Шафи зовет ужинать, и я, не успев проявить себя как полный профан в японском, ухожу, виляя хвостом, убежденная в том, что меня неравнодушно провожают глазами… На большом деревянном столе стоят начищенные до блеска кастрюльки с едой. И все такое вкусное… просто деликатесы для вегетарианца. Шафи периодически заглядывает, проверяет, не закончила ли я еду. (Все ОК, Шафи, не мозоль глаза, я тебя позову, когда дожую, не тревожь маленькую мэм). …Уф, ну все, неси сладкое… Шафи торжественно вносит на подносе маленькую блестящую форму, в которой по моим ожиданиям должен находиться десерт. С благоговением он ставит Это передо мной и гордо объявляет, что Это — особый кашмирский десерт. Каково же мое удивление, когда я обнаруживаю там густую манную кашу! Оборачиваюсь к Шафи, который, по-видимому, ожидал более ярко выраженного восхищения этим изысканным блюдом.
— Это же манная каша!
— Да, мэм, это манная каша, национальный кашмирский десерт.
— В России такой десерт дают детям каждое утро, — не хочется его расстраивать, поэтому решаю не говорить, как русские дети относятся к этому десерту.
— Превосходно! Этот десерт напомнит Вам о родине!
Манную кашу есть совершенно не хочется, обижать гостеприимного Шафи тоже, на некоторое время зависаю в замешательстве, и все же решаю сказать все так, как есть.
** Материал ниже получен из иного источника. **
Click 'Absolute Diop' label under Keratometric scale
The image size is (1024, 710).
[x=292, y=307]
— Шафи, не хочется тебя, конечно, расстраивать, но этот десерт не для меня. Я так часто ела его в детстве, что он мне успел порядком надоесть.
— Мне очень жаль, мэм, если бы я знал раньше…
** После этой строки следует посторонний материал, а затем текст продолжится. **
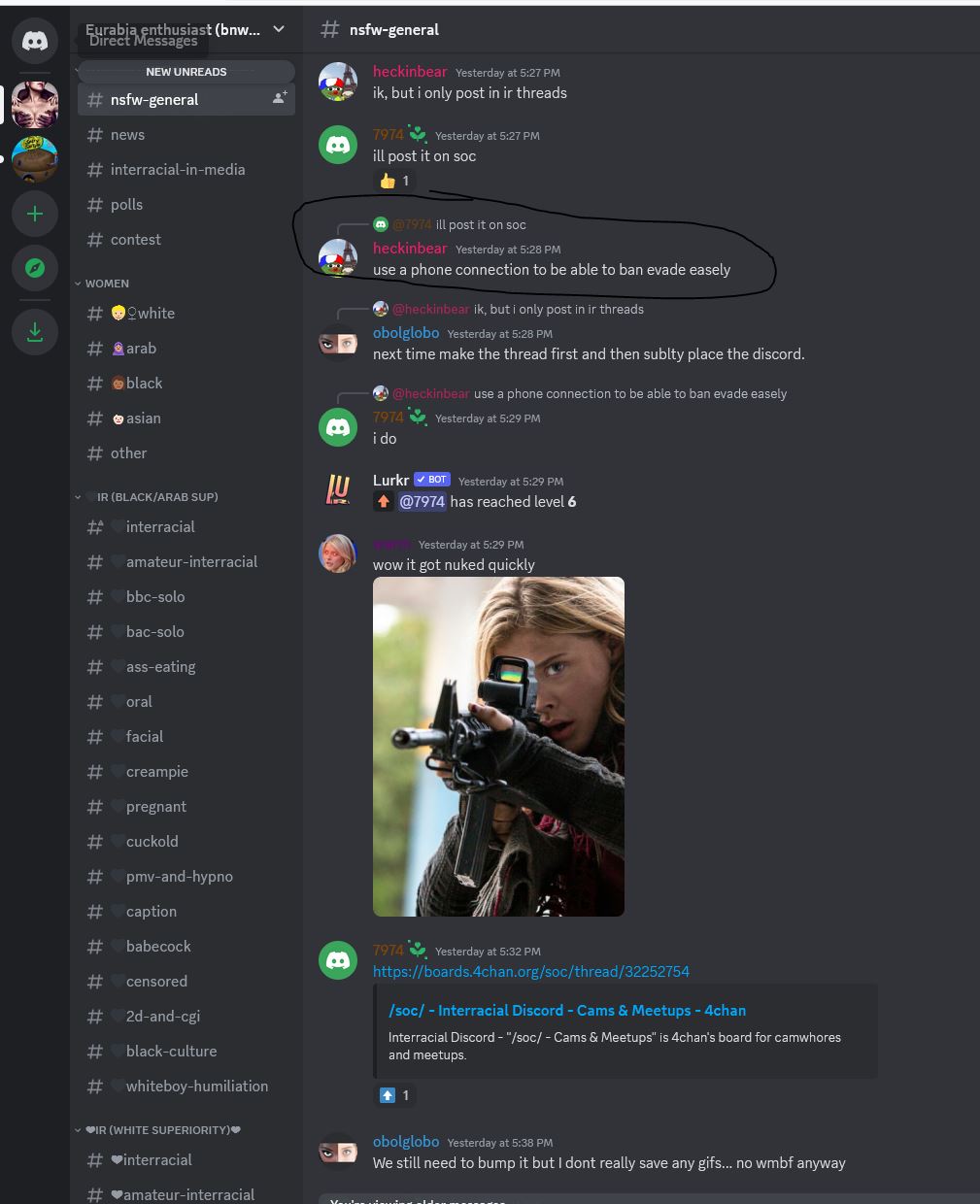This screenshot has width=980, height=1204.
Task: Open Discord Direct Messages home icon
Action: [x=35, y=41]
— Не извиняйся, откуда ты мог знать, что мне это не нравится?
— Что я могу для Вас сделать?
(Надеюсь, после этого вопроса ты не отвернешься к стенке и не заснешь…)
— Есть у тебя печенье?
— О да, печенье у меня есть, сейчас принесу.
Ну и слава богу, встреча цивилизаций пришла к благополучному финалу.
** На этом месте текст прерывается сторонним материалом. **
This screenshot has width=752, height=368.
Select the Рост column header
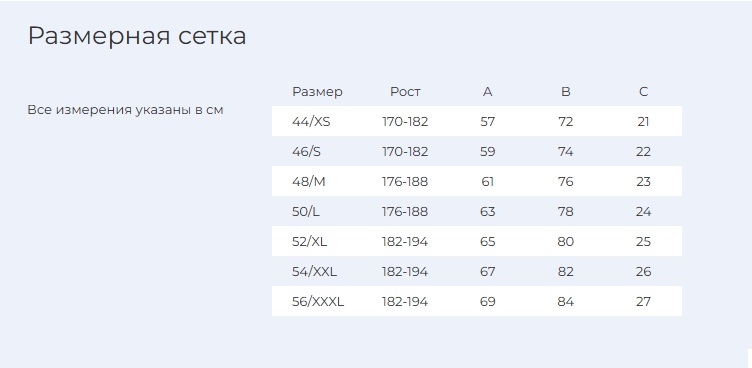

Спать пока не хочется, пойду еще немного поболтаю с Хиро и Аленом. Хочется еще немного впечатлений. (Что за наглая ложь? – мне хочется много, очень много впечатлений!)
Прохлада с озера и окружавших его гор, невидимых из-за темноты, стала еще более ощутимой. Все закутались в большие шерстяные пледы и сидят на причале, болтая ни о чем. …Никак не могу привыкнуть к тому, что не надо никуда спешить, что я могу лечь спать тогда, когда захочу, потому что можно спать завтра сколько душе угодно… И не только завтра, а и послезавтра, и через неделю, и через месяц. Впереди — неизвестность, и я готова даже к тому, что вообще никогда не вернусь из Индии, и эта неизвестность наполняет радостным предвкушением, ведь в любой момент может произойти нечто, что перевернет все мои представления о мире. Я жду этого.